Go through the listing below and output exactly the line with "Task: Click the # rank column header", the line with "Click affiliation superscript", and each line between; omit the rest.

[[ THE DATA, beginning ]]

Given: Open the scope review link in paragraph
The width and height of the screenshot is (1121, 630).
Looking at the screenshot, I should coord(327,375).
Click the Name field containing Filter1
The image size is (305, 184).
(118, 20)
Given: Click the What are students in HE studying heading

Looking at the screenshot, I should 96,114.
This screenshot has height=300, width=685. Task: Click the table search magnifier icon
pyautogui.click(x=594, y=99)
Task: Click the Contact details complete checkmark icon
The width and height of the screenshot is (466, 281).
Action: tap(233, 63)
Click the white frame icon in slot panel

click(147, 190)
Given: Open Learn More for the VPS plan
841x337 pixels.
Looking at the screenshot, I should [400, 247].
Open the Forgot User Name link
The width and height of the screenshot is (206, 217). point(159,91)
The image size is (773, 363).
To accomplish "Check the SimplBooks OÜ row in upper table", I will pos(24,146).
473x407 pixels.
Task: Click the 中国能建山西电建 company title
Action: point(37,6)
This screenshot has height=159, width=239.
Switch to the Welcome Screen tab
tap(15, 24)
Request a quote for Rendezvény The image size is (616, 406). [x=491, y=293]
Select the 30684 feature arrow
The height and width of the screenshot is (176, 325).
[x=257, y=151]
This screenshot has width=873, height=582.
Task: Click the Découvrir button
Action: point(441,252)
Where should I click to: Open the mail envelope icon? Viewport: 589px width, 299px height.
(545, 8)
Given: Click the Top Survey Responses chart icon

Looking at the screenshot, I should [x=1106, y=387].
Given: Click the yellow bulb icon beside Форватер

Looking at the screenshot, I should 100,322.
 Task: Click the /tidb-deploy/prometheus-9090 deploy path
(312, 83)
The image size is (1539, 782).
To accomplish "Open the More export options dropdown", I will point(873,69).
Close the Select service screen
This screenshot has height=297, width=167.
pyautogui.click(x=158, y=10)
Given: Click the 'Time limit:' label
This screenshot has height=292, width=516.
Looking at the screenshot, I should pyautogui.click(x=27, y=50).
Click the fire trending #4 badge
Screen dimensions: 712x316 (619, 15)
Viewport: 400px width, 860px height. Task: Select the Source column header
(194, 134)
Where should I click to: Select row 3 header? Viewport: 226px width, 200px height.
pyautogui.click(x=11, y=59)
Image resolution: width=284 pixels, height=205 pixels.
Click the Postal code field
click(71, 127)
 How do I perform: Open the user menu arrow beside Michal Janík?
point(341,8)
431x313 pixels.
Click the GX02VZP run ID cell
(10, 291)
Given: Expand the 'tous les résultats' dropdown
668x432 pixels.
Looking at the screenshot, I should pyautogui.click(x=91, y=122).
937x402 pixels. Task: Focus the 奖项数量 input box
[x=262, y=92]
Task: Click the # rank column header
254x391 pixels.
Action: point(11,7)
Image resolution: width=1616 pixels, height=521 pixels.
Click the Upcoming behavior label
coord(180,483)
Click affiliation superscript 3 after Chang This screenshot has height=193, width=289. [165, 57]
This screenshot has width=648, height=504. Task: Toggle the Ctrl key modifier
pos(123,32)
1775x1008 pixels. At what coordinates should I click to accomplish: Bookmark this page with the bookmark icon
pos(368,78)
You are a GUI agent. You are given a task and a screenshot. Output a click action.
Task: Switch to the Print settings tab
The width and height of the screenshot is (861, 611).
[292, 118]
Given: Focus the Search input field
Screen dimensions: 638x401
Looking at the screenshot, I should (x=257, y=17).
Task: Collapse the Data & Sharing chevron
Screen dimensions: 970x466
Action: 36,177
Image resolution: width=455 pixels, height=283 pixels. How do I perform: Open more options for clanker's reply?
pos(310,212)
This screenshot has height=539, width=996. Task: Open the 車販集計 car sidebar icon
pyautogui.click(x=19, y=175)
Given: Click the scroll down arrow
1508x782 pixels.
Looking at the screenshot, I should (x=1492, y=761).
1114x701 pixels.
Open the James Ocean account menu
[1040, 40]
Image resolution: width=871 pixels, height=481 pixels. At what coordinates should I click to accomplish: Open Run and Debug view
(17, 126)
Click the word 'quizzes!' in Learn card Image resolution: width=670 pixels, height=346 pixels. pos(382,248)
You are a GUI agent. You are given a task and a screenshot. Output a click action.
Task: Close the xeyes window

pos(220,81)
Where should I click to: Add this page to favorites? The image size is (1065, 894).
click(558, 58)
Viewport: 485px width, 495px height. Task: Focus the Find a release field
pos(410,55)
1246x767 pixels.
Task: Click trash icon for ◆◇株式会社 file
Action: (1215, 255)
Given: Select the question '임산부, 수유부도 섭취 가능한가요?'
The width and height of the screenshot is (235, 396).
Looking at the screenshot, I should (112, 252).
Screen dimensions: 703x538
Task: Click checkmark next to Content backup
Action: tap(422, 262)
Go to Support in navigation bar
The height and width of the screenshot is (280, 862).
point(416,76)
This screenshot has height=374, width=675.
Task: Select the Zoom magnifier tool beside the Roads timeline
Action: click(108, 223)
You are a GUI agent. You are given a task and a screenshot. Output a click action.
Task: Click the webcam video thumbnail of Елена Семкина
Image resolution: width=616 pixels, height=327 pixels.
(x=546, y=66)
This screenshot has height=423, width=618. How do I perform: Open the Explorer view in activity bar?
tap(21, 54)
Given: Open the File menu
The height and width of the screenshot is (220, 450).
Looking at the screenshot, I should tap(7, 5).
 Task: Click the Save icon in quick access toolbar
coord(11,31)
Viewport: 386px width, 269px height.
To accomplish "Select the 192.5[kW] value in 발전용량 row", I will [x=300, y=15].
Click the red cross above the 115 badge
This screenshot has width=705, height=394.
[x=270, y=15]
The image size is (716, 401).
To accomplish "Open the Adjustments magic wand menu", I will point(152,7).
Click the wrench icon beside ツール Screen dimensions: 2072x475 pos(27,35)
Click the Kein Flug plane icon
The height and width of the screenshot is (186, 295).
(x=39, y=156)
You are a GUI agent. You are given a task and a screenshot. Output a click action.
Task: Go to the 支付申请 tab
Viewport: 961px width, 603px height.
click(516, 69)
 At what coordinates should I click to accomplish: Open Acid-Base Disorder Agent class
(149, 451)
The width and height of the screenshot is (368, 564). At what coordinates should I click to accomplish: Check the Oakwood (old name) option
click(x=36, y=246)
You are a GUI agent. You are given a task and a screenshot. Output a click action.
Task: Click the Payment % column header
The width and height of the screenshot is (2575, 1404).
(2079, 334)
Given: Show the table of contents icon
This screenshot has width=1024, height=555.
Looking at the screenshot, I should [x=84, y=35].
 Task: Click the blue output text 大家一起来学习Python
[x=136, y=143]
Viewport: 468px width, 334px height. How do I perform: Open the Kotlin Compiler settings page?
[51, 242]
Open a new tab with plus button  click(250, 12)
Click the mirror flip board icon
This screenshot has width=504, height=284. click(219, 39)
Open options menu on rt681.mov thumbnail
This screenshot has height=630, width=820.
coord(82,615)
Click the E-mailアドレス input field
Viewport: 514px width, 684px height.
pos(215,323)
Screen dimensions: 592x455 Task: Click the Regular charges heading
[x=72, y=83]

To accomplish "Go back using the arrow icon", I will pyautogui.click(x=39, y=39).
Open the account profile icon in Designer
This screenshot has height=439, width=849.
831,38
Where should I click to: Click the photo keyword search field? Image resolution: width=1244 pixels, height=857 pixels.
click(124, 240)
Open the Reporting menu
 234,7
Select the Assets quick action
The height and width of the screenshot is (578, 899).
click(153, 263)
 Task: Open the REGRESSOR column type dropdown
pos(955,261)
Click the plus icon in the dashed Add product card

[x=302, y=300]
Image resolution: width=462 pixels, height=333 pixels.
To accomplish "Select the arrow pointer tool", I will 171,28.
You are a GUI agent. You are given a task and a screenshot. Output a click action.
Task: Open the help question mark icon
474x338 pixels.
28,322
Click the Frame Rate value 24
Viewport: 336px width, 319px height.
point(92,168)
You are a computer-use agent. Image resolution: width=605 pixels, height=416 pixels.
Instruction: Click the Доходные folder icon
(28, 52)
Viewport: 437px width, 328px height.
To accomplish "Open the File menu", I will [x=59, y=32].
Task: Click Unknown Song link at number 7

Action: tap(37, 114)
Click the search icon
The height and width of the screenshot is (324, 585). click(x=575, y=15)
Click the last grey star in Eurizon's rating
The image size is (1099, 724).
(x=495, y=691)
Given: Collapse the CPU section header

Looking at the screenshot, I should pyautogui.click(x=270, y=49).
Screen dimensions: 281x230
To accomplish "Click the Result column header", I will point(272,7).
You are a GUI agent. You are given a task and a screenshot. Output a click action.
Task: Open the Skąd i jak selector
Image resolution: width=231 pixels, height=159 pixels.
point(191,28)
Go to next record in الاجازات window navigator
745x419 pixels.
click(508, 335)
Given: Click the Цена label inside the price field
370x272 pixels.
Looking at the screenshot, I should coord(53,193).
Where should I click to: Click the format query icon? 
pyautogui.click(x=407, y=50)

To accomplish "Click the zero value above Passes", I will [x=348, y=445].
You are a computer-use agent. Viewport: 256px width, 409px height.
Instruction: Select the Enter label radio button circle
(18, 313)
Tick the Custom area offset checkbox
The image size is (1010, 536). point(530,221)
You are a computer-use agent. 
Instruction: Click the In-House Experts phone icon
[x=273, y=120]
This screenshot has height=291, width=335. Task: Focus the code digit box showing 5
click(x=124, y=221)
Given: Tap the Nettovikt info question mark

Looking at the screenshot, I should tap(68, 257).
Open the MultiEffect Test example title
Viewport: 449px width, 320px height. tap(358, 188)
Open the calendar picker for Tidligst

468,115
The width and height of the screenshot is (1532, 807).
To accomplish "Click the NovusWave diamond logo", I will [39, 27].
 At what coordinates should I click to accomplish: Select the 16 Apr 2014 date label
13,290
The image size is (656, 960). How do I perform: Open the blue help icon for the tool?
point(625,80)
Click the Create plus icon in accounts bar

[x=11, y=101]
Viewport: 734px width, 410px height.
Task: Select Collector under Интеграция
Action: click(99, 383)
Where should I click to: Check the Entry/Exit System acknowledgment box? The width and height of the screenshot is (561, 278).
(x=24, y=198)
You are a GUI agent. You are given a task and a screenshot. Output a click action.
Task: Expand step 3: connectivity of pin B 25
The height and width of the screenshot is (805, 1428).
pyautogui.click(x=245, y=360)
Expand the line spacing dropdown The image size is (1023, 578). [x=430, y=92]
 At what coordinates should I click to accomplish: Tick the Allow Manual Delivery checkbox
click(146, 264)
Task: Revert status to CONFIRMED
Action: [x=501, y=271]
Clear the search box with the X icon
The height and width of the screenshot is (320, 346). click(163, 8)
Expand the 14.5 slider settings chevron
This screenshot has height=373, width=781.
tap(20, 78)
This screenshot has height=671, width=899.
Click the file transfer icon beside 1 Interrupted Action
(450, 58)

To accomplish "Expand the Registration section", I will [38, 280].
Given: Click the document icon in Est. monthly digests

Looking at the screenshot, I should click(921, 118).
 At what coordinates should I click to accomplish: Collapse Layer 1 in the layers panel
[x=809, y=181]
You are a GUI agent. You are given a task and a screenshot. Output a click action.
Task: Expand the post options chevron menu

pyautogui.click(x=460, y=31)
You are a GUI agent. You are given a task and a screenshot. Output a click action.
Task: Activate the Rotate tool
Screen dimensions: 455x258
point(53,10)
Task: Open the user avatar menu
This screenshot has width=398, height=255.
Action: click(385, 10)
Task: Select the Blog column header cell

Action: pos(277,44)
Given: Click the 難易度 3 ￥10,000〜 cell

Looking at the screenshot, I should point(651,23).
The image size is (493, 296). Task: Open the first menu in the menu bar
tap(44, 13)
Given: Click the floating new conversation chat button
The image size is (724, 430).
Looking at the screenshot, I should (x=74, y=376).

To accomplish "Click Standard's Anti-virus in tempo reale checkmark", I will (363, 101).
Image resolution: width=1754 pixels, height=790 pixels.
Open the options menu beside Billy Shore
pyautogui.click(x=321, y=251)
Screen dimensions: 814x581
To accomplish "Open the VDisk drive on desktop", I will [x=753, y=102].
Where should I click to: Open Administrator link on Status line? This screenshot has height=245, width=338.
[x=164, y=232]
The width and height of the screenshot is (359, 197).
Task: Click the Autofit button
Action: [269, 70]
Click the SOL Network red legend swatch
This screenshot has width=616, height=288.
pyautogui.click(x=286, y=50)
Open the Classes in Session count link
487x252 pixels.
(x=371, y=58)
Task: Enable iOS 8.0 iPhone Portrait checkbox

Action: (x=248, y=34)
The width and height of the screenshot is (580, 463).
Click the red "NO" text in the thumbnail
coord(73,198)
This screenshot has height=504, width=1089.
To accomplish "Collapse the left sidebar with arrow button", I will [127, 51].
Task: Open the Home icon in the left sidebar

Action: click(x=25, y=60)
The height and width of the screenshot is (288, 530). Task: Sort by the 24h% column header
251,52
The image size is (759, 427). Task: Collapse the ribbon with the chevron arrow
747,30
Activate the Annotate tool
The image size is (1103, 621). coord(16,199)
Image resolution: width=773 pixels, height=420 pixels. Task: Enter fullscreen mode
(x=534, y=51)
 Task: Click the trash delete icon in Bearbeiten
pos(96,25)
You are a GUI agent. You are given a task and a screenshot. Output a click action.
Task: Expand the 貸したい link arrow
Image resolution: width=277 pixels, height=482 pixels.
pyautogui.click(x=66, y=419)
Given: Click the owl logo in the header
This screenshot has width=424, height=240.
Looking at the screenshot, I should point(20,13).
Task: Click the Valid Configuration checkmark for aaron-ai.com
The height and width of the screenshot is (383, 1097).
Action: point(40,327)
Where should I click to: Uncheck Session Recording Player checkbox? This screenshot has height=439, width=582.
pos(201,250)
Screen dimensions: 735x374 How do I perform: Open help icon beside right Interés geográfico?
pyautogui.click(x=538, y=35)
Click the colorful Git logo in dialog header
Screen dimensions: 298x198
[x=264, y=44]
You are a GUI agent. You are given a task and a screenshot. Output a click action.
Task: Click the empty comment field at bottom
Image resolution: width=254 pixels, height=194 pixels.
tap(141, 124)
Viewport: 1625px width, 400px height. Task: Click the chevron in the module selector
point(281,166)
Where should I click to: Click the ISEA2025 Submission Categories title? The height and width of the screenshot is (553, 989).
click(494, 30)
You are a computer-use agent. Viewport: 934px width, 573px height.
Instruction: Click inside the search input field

[[ THE DATA, end ]]

**EXPECTED ANSWER**
Task: Click the # rank column header
254x391 pixels.
Action: point(11,7)
Image resolution: width=1616 pixels, height=521 pixels.
Click the Upcoming behavior label
coord(180,483)
Click affiliation superscript 3 after Chang This screenshot has height=193, width=289. [165, 57]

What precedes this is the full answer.